„Gracze są samolubni”. Chris Avellone o tym, dlaczego Planescape: Torment stał się hitem

Chris Avellone wskazuje na potrzebę wzięcia pod uwagę „samolubności” graczy, by mogli zabłysnąć w trakcie gry w taki sposób, jaki im pasuje.

Jakub Błażewicz

1
„Gracze są samolubni”. Chris Avellone o tym, dlaczego Planescape: Torment stał się hitem, źródło grafiki: Black Isle Studios / Interplay..
„Gracze są samolubni”. Chris Avellone o tym, dlaczego Planescape: Torment stał się hitem Źródło: Black Isle Studios / Interplay..

Scenarzysta Fallouta 2 uważa, że gracze są „samolubni” i to na tym oparł swoją filozofię tworzenia gier wideo.

Taką tezę postawił Chris Avellone w trakcie rozmowy z serwisem Ars Technica.
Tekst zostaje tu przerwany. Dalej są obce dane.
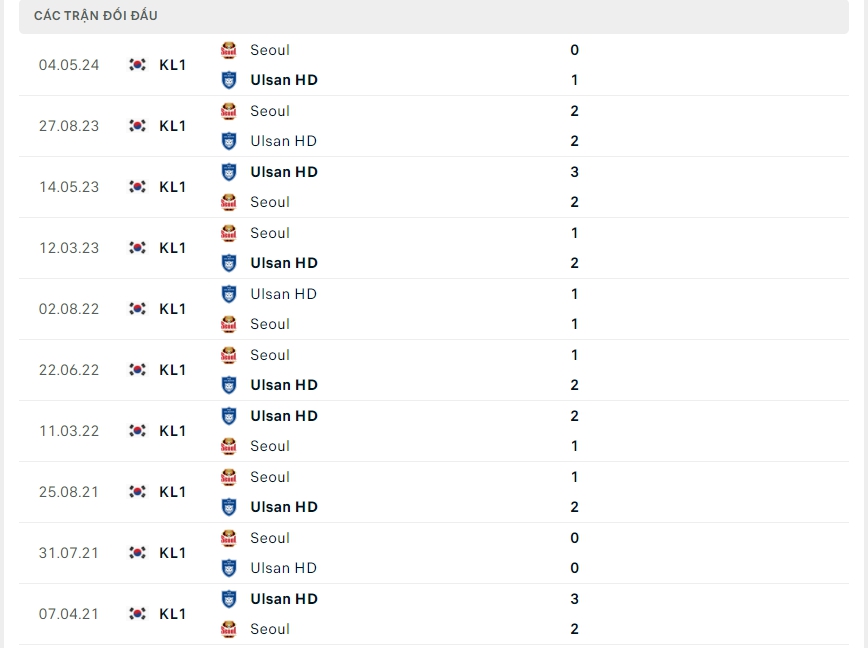Image resolution: width=868 pixels, height=648 pixels.
Task: Click Seoul crest in 11.03.22 match
Action: point(229,446)
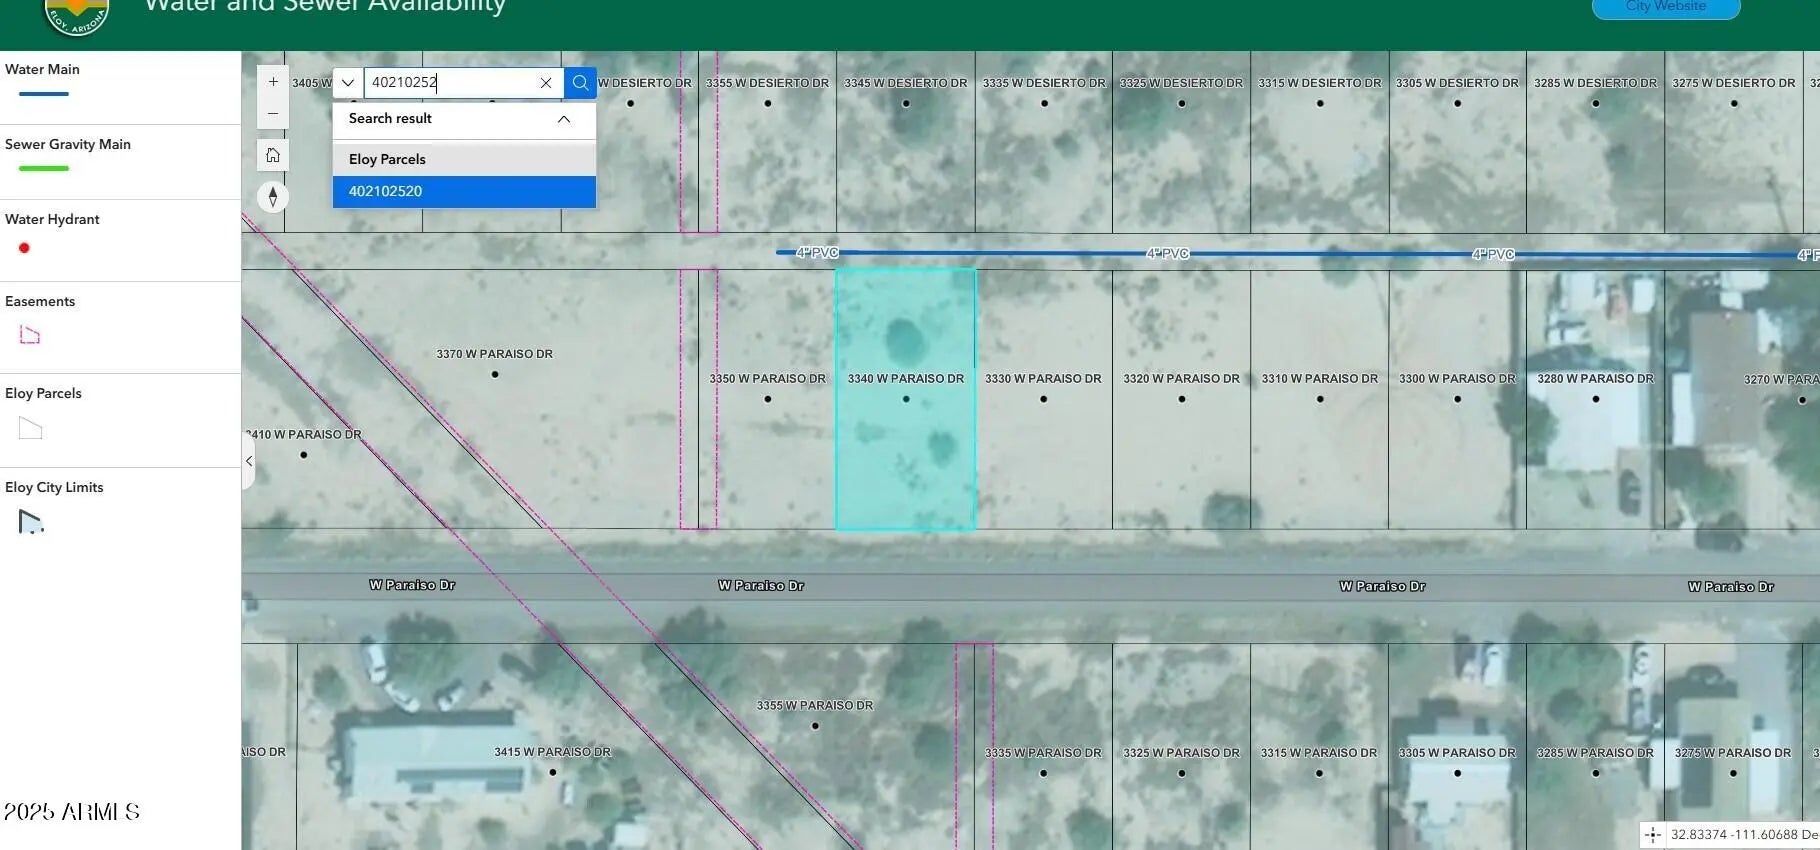The height and width of the screenshot is (850, 1820).
Task: Collapse the legend side panel
Action: click(x=249, y=461)
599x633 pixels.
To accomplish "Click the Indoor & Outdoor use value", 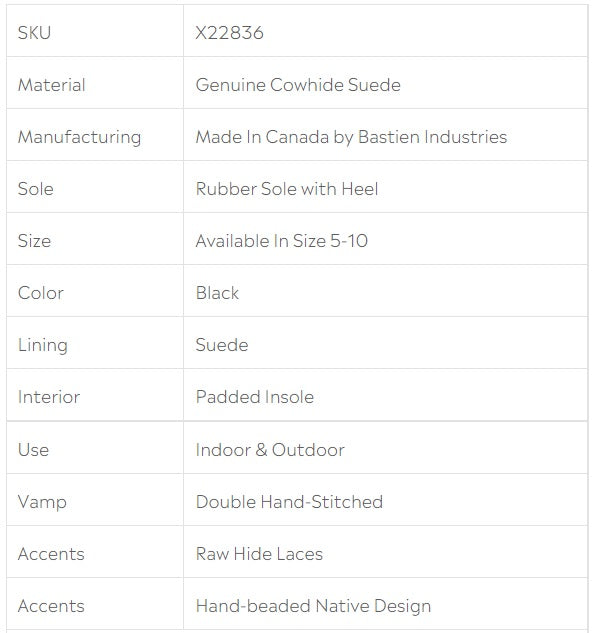I will (270, 450).
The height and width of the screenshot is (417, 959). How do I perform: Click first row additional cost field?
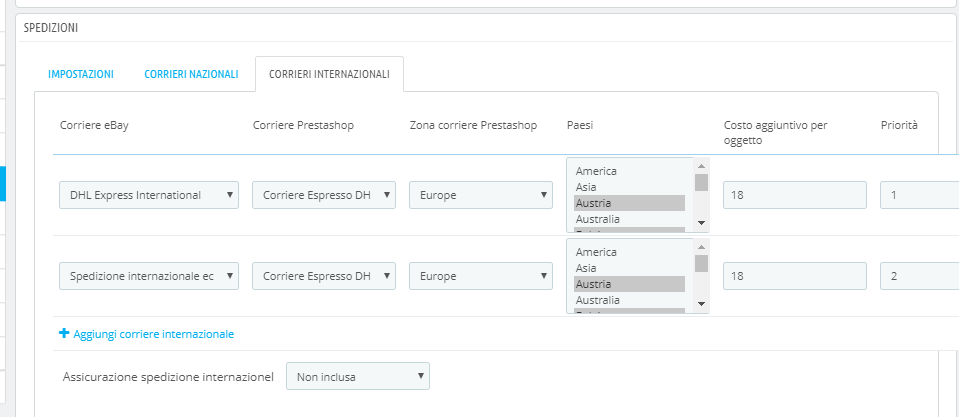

Legendarny scenarzysta wskazał, że przy projektowaniu gier warto zwrócić uwagę, by całe „doświadczenie” było jak najbardziej skupione na graczu. Tak właśnie miało powstać Planescape: Torment:

Gracze są samolubni. Im bardziej uda się skupić doświadczenie na nich, tym lepiej. Tak właśnie stało się w przypadku Tormenta. Niemal wszystko w tej grze dotyczy gracza.

Czego chcą gracze?

Avellone doszedł do takiego wniosku na długo przed tym, jak zasłynął z drugiego Fallouta. Jak wielu twórców końcówki XX wieku, Amerykanin rozpoczął swoją karierę od zabawy z papierowymi grami fabularnymi. Dla dziewięcioletniego chłopca odkrycie ich było niczym objawienie. Jak to ujął, była to „zabawa w udawanie z zasadami” – połączenia dziecięcych fantazji, w których wszystko jest możliwe, z systemem sprawiającym, że „wszystko” niekoniecznie musiało się dobrze skończyć dla bohaterów.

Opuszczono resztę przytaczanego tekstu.